What causes snoring? Snoring is caused by the vibrations of your soft and/or hard tissue palates; these vibrations occur because of increasingly narrow air passages. When air passes through these passages, a “flapping” sound occurs because the tissue is soft in nature.
 Common risk factors for snoring:
• Smoking
• Alcohol
• Health Problems
• Obesity
• Obstructed Nasal Passages - Deviated Septum
• Poor Muscle Tone of the Tongue
• Daytime Fatigue
• Sleep Apnea
• Hypothyroidism
• Allergies

 Sleep Apnea
The word “apnea” literally means “without breath.” There are three types of apnea. In all three, people with untreated sleep apnea stop breathing repeatedly during their sleep, sometimes hundreds of times during the night and often for a minute or longer.

Obstructive Sleep Apnea (OSA), the most common is usually caused when the soft tissue in the rear of the throat collapses and closes during sleep. With each apnea event, the brain briefly arouses people with sleep apnea in order for them to resume breathing, but consequently sleep is extremely fragmented and of poor quality.

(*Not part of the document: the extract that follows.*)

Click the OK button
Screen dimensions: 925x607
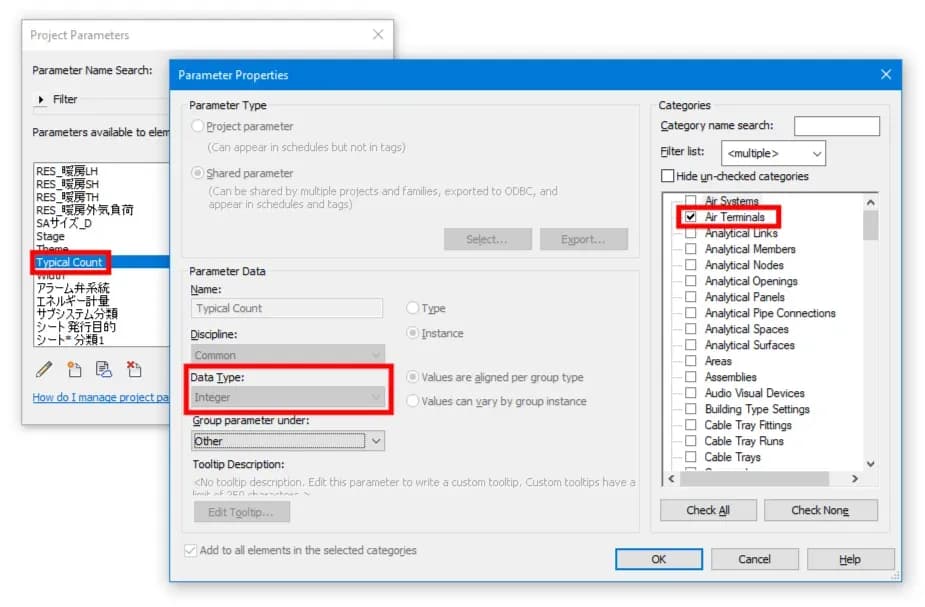(658, 559)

Risk factors include being male, overweight, and over the age of forty, but sleep apnea can strike anyone at any age, even children. Fatigue, day time sleepiness, irritability, depression, headaches, impotence, high blood pressure and motor vehicle accidents are risks associated with obstructive sleep apnea.

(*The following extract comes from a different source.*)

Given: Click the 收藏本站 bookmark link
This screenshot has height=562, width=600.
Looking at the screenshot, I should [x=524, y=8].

Treatment options for sleep apnea include Continuous Positive Airway Pressure (CPAP), oral appliances, and surgery. Your medical doctor will recommend the treatment of choice based on your sleep studies.

Oral Appliances
A mouthpiece, sometimes called an oral appliance, does not cure Obstructive Sleep Apnea however it may help in preventing the apnea and/or snoring from occurring during sleep. Two thirds of the patients report a significant improvement using oral appliances. A dentist/orthodontist is the best person in delivering oral appliances to the patients because they can monitor the changes that occur to the dentition. Furthermore, they can fabricate an appliance that will fit most comfortably and therefore, is used more regularly for ideal results.

Consultation Phase

During the initial consultation and examination with the orthodontist, the use of the oral appliance and procedures involved during the follow-up visits will be discussed. After four months of appliance wear you will be referred back to your medical doctor for follow-up sleep study to assess the effectiveness of the appliance.

Appointment Sequence
1. An initial consultation appointment with the orthodontist to discuss the use of Oral appliances for Sleep Apnea.
2. A records appointment to take radiographs, molds of the teeth and bite registration to fabricate the appliance.
3. Insertion of the appliance appointment within 2-4 weeks. Instructions regarding appropriate appliance wear.
4. Regular follow up appointments to improve fit and effectiveness of the appliance.
5. Four months later, an appointment to go back to your medical doctor for a follow-up sleep study.